South -0.11579 0.04411 -2.625 0.008912 **
---
Signif. codes: 0 '***' 0.001 '**' 0.01 '*' 0.05 '.' 0.1 ' ' 1
Residual standard error: 0.4537 on 525 degrees of freedom
Multiple R-squared: 0.2721, Adjusted R-squared: 0.261
F-statistic: 24.53 on 8 and 525 DF, p-value: < 2.2e-16
The residuals show that the differences between predicted and actual wages are small, which indicates that the model makes good predictions.

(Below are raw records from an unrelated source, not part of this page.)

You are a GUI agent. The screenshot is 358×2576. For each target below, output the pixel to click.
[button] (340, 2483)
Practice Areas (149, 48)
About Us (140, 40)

The coefficients reveal that some variables, such as Union and Education, have a significant positive impact on wages, while Gender and South have a negative effect. The R-squared value of 0.2721 means that the model explains about 27% of the variation in wages, which is relatively low. The F-statistic is significant (p-value < 2e-16), suggesting that the predictors, as a group, are related to wages. Overall, the model shows that factors like education, union membership, and sector influence wages, while gender and location (South) tend to lower them, although the model could be improved.
This model is now better because it provides a more accurate result as it properly includes categorical variables. The model now shows that specific occupations and sectors significantly impact wages, which was not captured in the previous version. Additionally, the Adjusted R-squared increased from 0.261 to 0.3068, so there is a better fit and more explained variance in the data.